• Document passage:
In [None]:
pip install pyspark

In [None]:
pip install kafka-python

In [None]:
pip install bokeh

In [None]:
import json
import os
from kafka import KafkaConsumer
from pyspark import SparkConf, SparkContext
from pyspark.sql import SparkSession
from datetime import datetime, timedelta
from pyspark.sql.functions import from_json, col, when,mean,var_pop
from pyspark.sql.types import StructType, StructField, StringType, IntegerType, TimestampType
from pyspark.sql.functions import to_timestamp, from_unixtime, unix_timestamp, row_number, desc
from bokeh.plotting import figure, show
from bokeh.io import output_notebook
from pyspark.sql.window import Window

In [None]:
os.environ["SPARK_LOCAL_IP"] = "127.0.0.1"

In [None]:
conf = SparkConf().setAppName("Report 3 : Component Temperature Realtime Report")
sc = SparkContext(conf=conf)
spark = SparkSession(sc)

In [None]:
kafkaParams = {
    "bootstrap_servers": "ec2-65-0-72-75.ap-south-1.compute.amazonaws.com:9092"}
topic = "IOTTemperatureStream01"

In [None]:
consumer = KafkaConsumer(topic, **kafkaParams)

In [None]:
df = spark.createDataFrame(spark.sparkContext.emptyRDD(), schema=StructType(
    [StructField("lane_number", StringType(), True),
        StructField("plant_name", StringType(), True),
        StructField("temperature", IntegerType(), True),
        StructField("timestamp", TimestampType(), True),
        StructField("component_type", StringType(), True),
        StructField("component_manufacturer", StringType(), True),
     ])
)

In [None]:
def filterData(dataframe):
    last_10_minutes = datetime.now() - timedelta(minutes=10)
    last_30_minutes= datetime.now() - timedelta(minutes=30)
    filtered_max_temp_data = dataframe.filter(dataframe.timestamp > last_30_minutes)
    filtered_data = dataframe.filter(dataframe.timestamp > last_10_minutes)

• Tasks to carry out:
[A] Check each statement against the Spark and Kafka temperature notebook above, answering yes or no and quoting the words from the notebook that settle it: (i) the Kafka topic is named IOTTemperatureStream01; (ii) the temperature field is declared as a string type; (iii) the Spark application name refers to a component temperature report.
[B] Write the code that comes next in the Spark and Kafka temperature notebook, picking up right after its last line inside filterData.

• Provided information:
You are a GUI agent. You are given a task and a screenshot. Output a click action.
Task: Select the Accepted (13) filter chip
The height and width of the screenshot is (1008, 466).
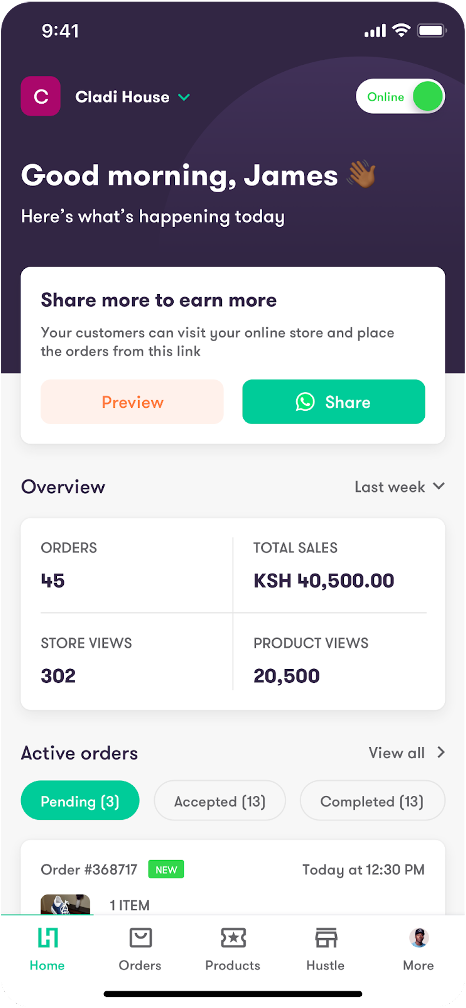coord(220,800)
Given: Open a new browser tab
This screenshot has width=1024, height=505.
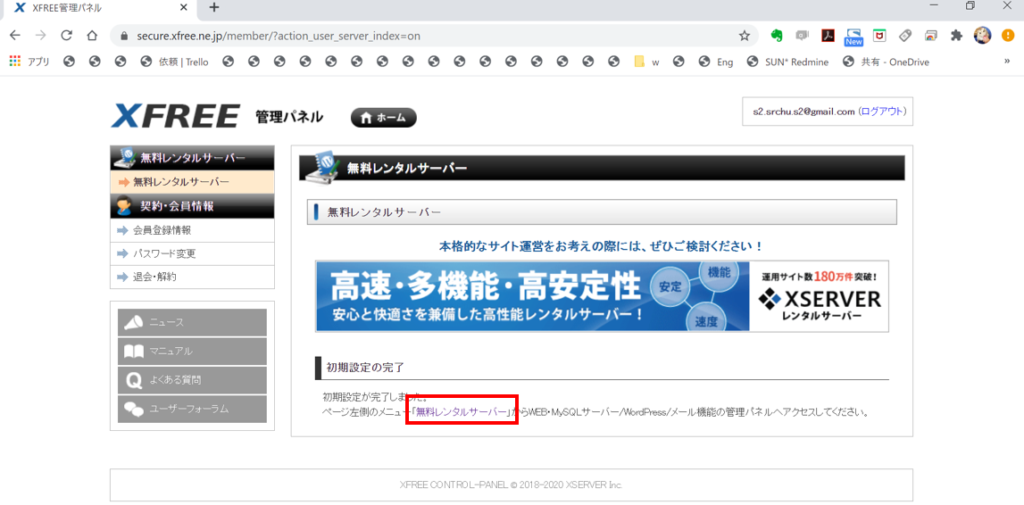Looking at the screenshot, I should click(213, 8).
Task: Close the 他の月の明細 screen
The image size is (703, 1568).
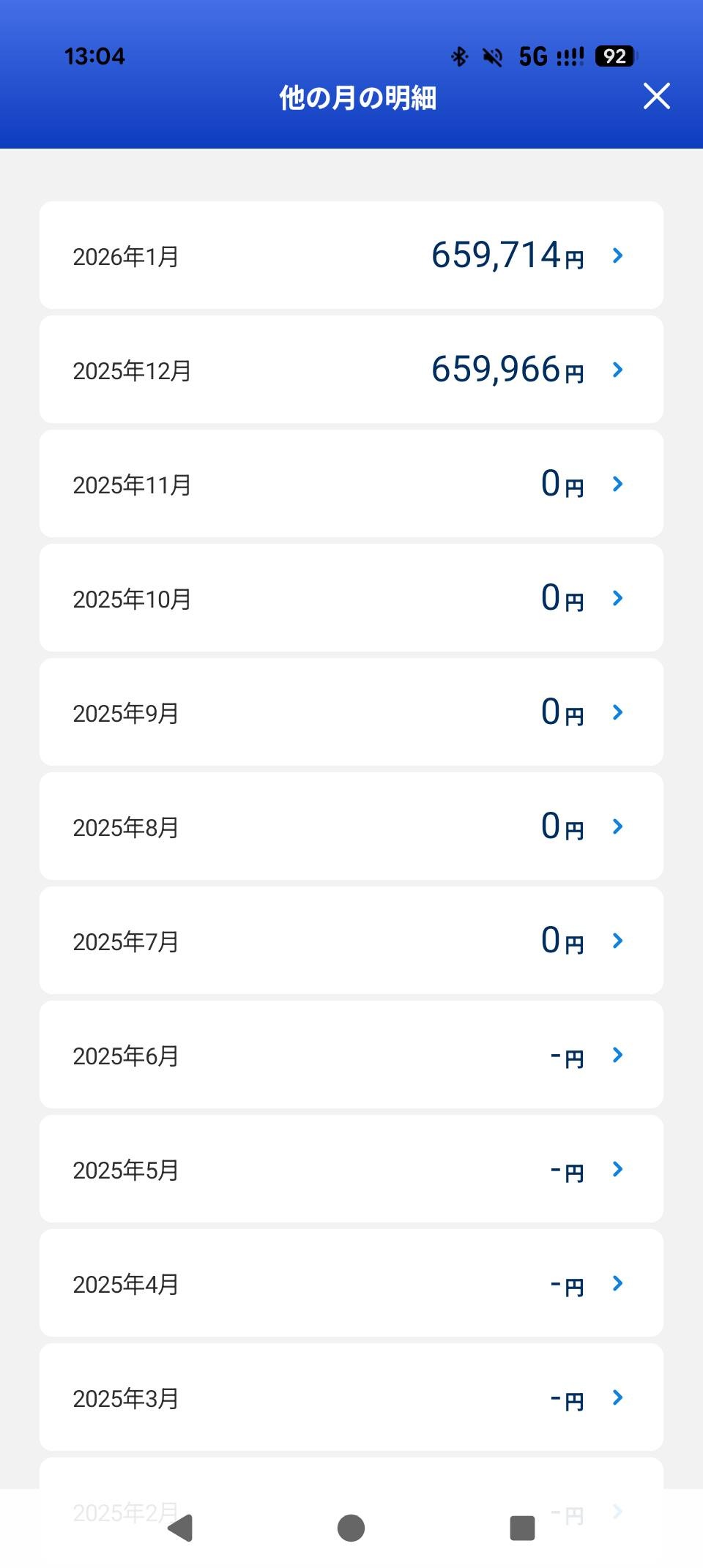Action: coord(656,96)
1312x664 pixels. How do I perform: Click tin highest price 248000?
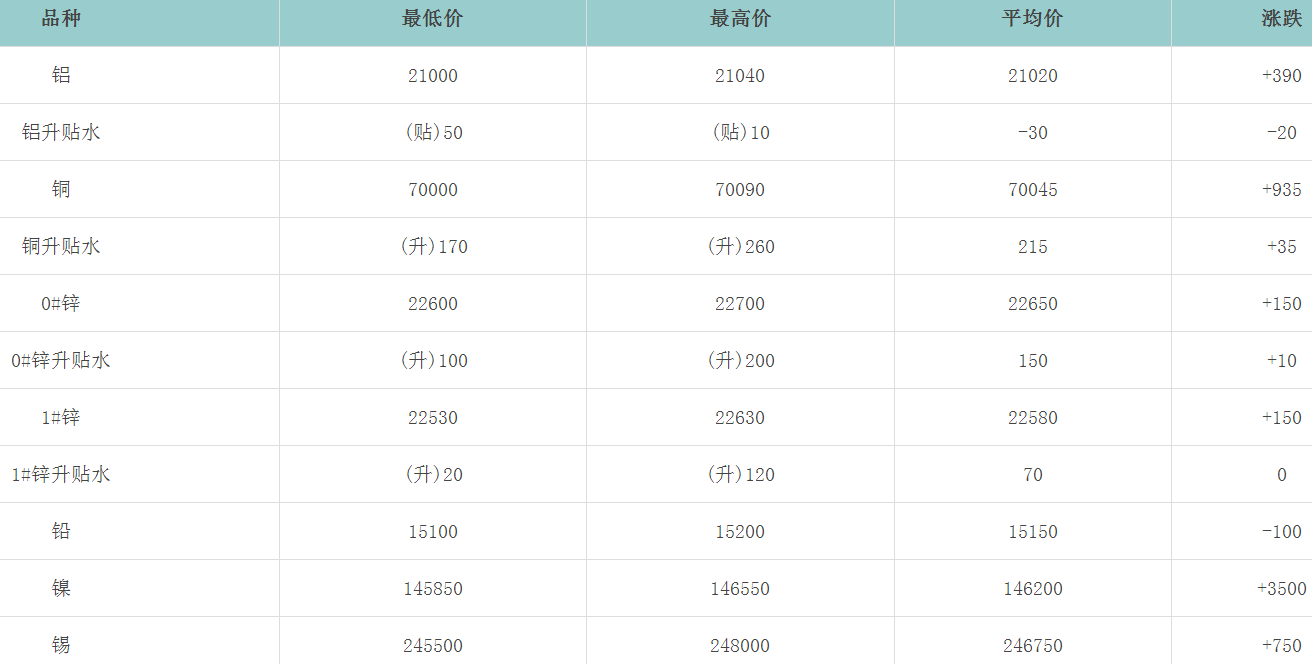point(740,645)
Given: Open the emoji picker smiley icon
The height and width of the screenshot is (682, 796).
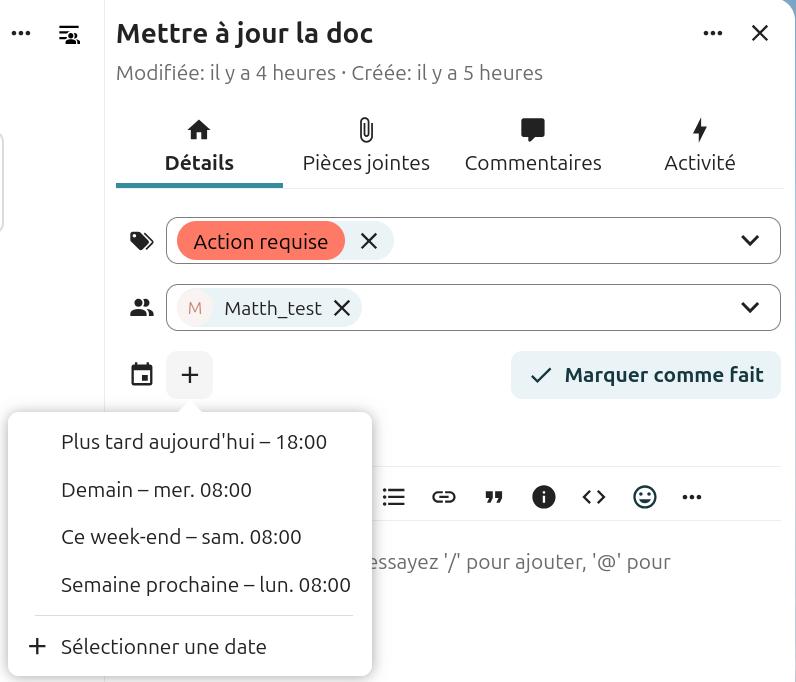Looking at the screenshot, I should click(x=645, y=497).
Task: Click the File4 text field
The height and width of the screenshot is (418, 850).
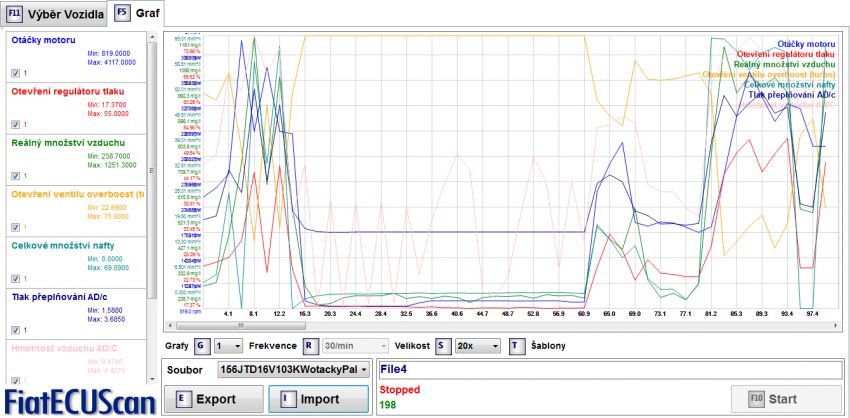Action: click(x=610, y=369)
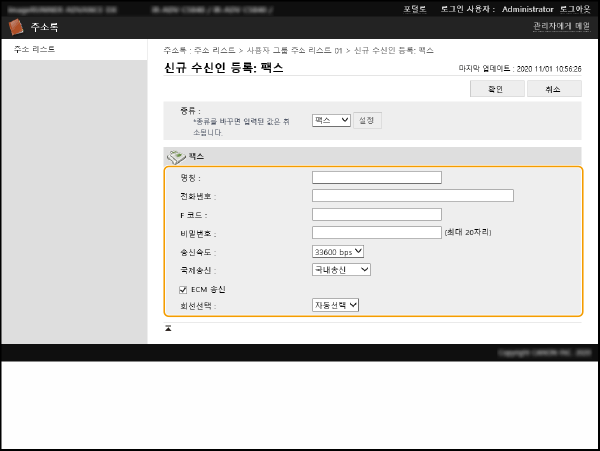Open the 관리자에게 메일 link
The height and width of the screenshot is (451, 600).
tap(560, 26)
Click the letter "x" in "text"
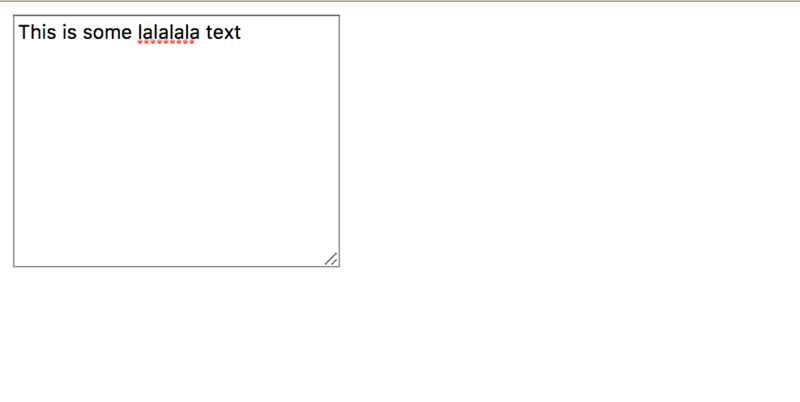Image resolution: width=800 pixels, height=402 pixels. pyautogui.click(x=228, y=33)
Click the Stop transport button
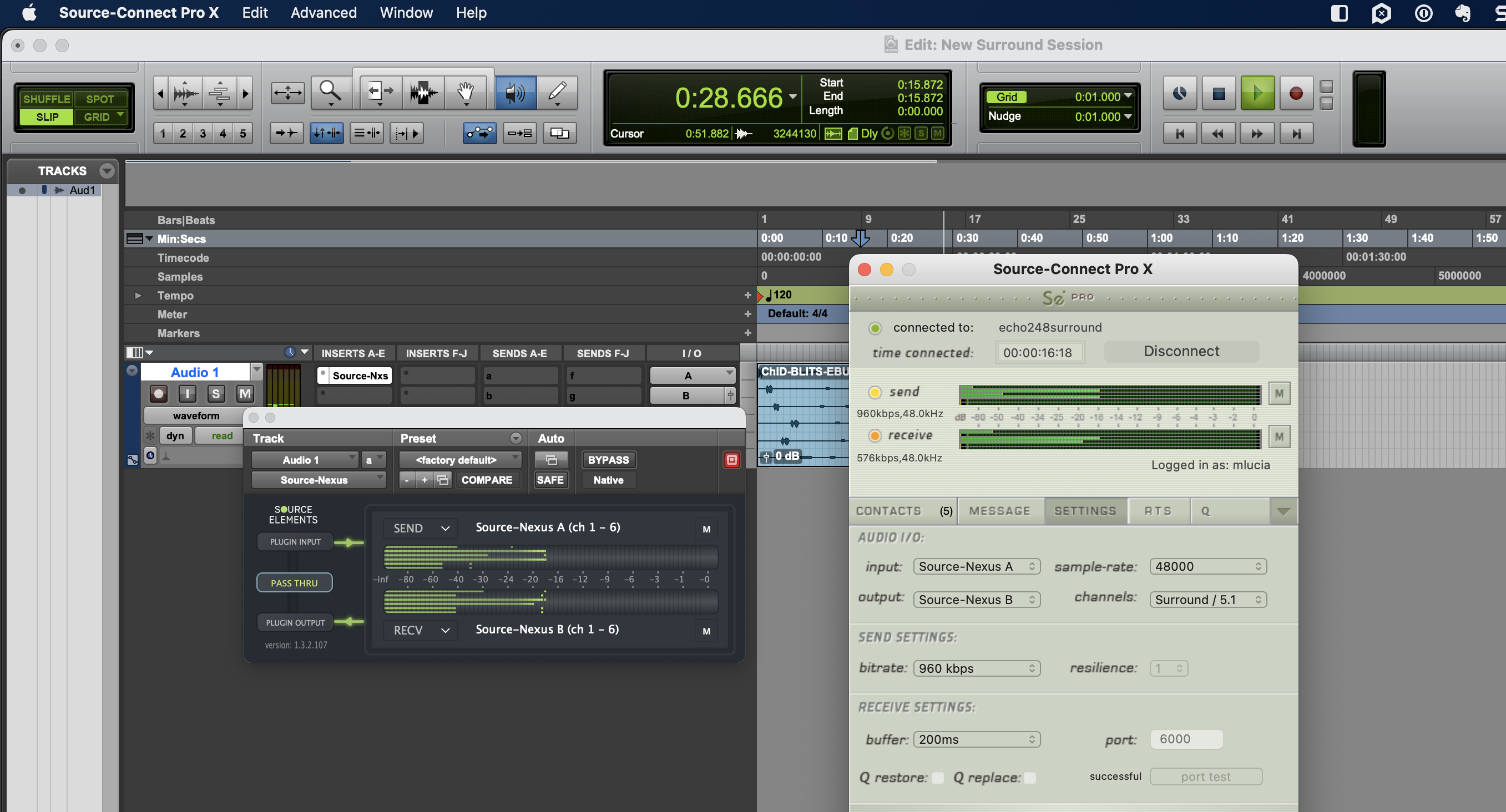The image size is (1506, 812). click(x=1219, y=93)
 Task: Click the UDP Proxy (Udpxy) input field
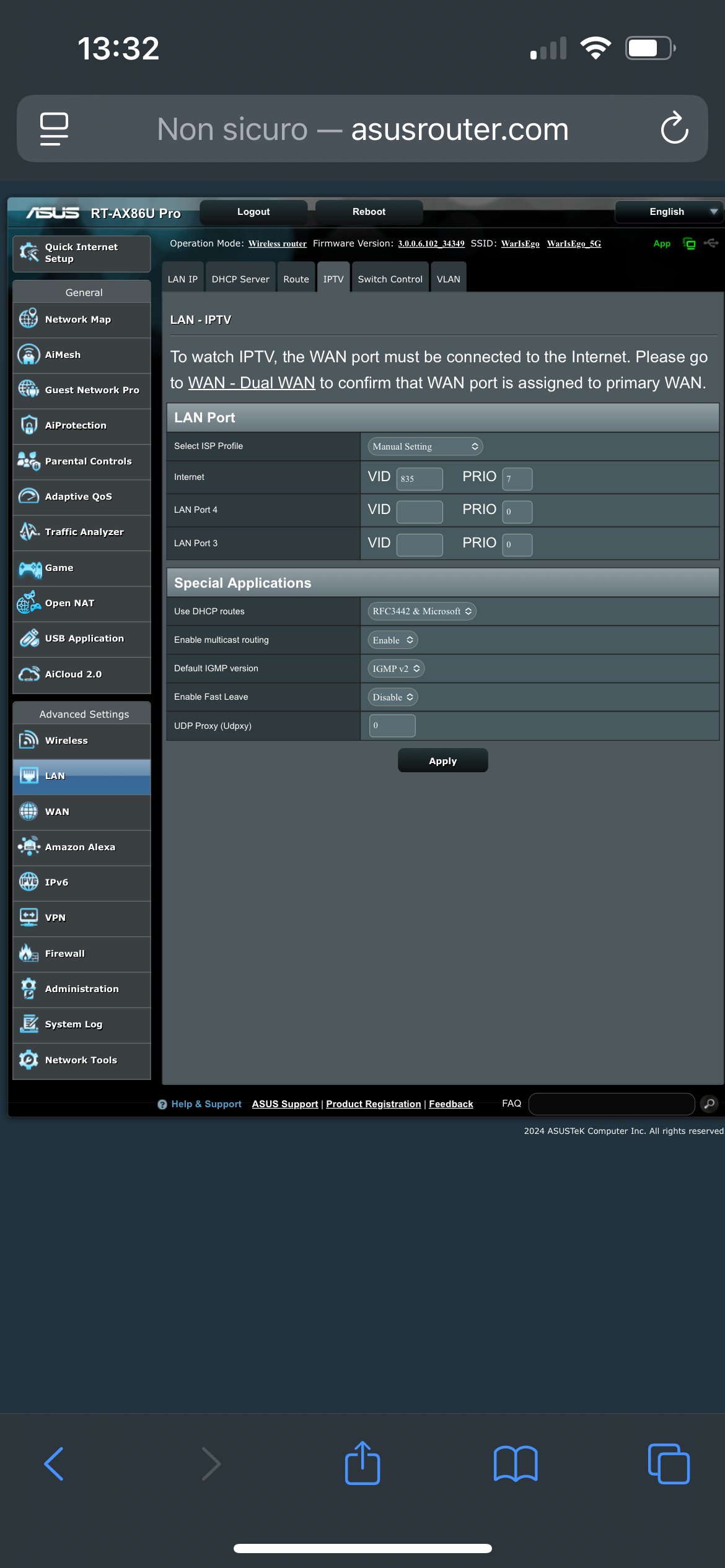pos(392,726)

• Final answers:
[A]
(i) Yes: topic = "IOTTemperatureStream01"
(ii) No: StructField("temperature", IntegerType(), True)
(iii) Yes: setAppName("Report 3 : Component Temperature Realtime Report")

[B]
    filtered_data = filtered_data.filter(col("temperature") > 50)
    component_counts = filtered_data.groupBy("component_type").count()
    window2 = Window.partitionBy("lane_number").rowsBetween(Window.unboundedPreceding, Window.unboundedFollowing)
    window = Window.partitionBy("lane_number").orderBy(desc("temperature"))
    filtered_max_temp_data = filtered_max_temp_data.withColumn("avg_value", mean("temperature").over(window2))
    filtered_max_temp_data = filtered_max_temp_data.withColumn("variance", var_pop("temperature").over(window2))
    filtered_max_temp_data.show()
    max_temp_per_lane = filtered_max_temp_data.withColumn("row_number", row_number().over(window))
    max_temp_per_lane = max_temp_per_lane.filter(col("row_number") == 1)
    component_counts.show()
    max_temp_per_lane.show()
    gold_component_count = component_counts
    gold_temp_per_lane = max_temp_per_lane
    df_pandas = max_temp_per_lane.toPandas()
    p = figure(title="Line Plot", x_axis_label="lane Number", y_axis_label="temperature" )
    p.line(df_pandas['lane_number'], df_pandas['temperature'],  legend_label="max temperature",line_color="red")
    p.line(df_pandas['lane_number'], df_pandas['avg_value'],  legend_label="avg temperature")
    output_notebook()
    show(p)

In [None]:
def process(rdd):
    global df
    data = spark.read.json(rdd)
    bronze_data = data
    data = data.filter(data["component_info"].isNotNull())
    data = data.filter(data["timestamp"].isNotNull())
    if(data.count() > 0):
        data = data.withColumn("timestamp", when(col("timestamp").cast("double").isNotNull(
        ), col("timestamp").cast("double").cast("timestamp")).otherwise(col("timestamp")))
        data = data.withColumn("component_manufacturer",
                               data["component_info"]["component_manufacturer"])
        data = data.withColumn(
            "component_type", data["component_info"]["component_type"])
        data = data.drop("component_info")
        df=df.union(data)
    else:
        print("No data")
    silver_data = df
    filterData(df)

In [None]:
while True:
    messages = consumer.poll(1000)
    for tp, message in messages.items():
        for record in message:
            data = json.loads(record.value)
            if "component_info" in data and data["component_info"] and "component_type" in data["component_info"] and data["component_info"]["component_type"] and data['temperature'] is not None:
                rdd = sc.parallelize([record.value.decode('utf-8')])
                process(rdd)